Imports not working

styro - September 24, 2006 - 01:30
Project:Book Import
Version:4.7.x-1.x-dev
Component:Code
Category:bug report
Priority:normal
Assigned:Unassigned
Status:active
Description

I can't seem to get bookimport to work - even with small test books.

There seem to be two major issues:

1) The parents of each node aren't being set properly, so each node in the book appears as its own book when looking at the /book path.

2) Something else is screwy with the permissions on the new nodes, and they can't even be seen (let alone edited) by uid 1. The site importing the book, doesn't have any node_access modules installed - but the exporting site does have node_privacy_by role.

From the DEBUG logs the query in make_links that sets the nid and parent is looking for rows where vid=0 for some reason. It looks to me as though the earlier node_save step saved actual vids (which currently are the same as all my nids), so the make_links query doesn't end up changing anything. I haven't yet been able to figure out why make_links thinks the vids are 0 though.

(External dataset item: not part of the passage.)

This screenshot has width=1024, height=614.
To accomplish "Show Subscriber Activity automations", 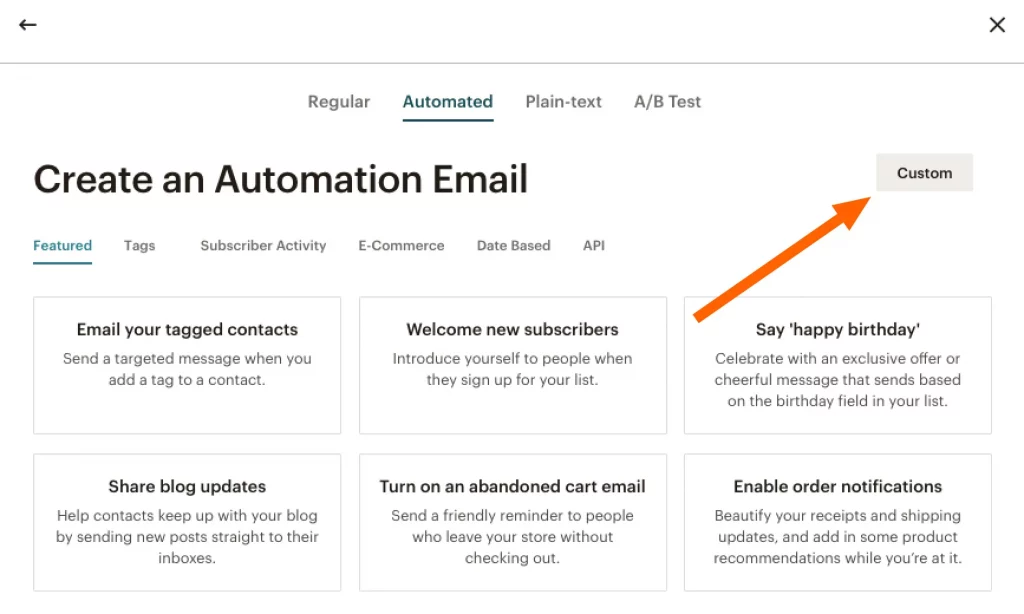I will point(263,246).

eg: snippet from DEBUG log:

'Parent of' array:Array
(
    [413] => 411
    [411] => 410
    [412] => 410
    [410] =>
)
Old nid => New nid:Array
(
    [413] => 677
    [411] => 678
    [412] => 679
    [410] => 680
)


UPDATE {book} SET   nid=677,   parent=678,   weight=0 WHERE  vid=0
parent[413 (677)] = 411 (678)
UPDATE {book} SET   nid=678,   parent=680,   weight=0 WHERE  vid=0
parent[411 (678)] = 410 (680)
UPDATE {book} SET   nid=679,   parent=680,   weight=0 WHERE  vid=0
parent[412 (679)] = 410 (680)
UPDATE {book} SET   nid=680,   parent=0,   weight=0 WHERE  vid=0
parent[410 (680)] =  ()

eg: sample node object (with vid) from DEBUG log:

Array
(
    [type] => book
    [uid] => 3
    [status] => 1
    [created] => 1159054984
    [promote] => 0
    [moderate] => 0
    [changed] => 1159054984
    [sticky] => 0
    [vid] => 413
    [format] => 1
    [md5_body] => 872ccd9c6dce18ce6ea4d5106540f089
    [weight] => 0
    [depth] => 3
    [author] => Anton
)

#1

styro - September 24, 2006 - 03:36

Updates:

Issue 1)

If I hack the make_links function to use $new_value for $node->vid (which is the case on the test books I'm using - there are no extra node revisions) the import will set up the parent nodes correctly. It seems as though the node_load at the top of make_links isn't bringing in the correct $node->vid for some reason.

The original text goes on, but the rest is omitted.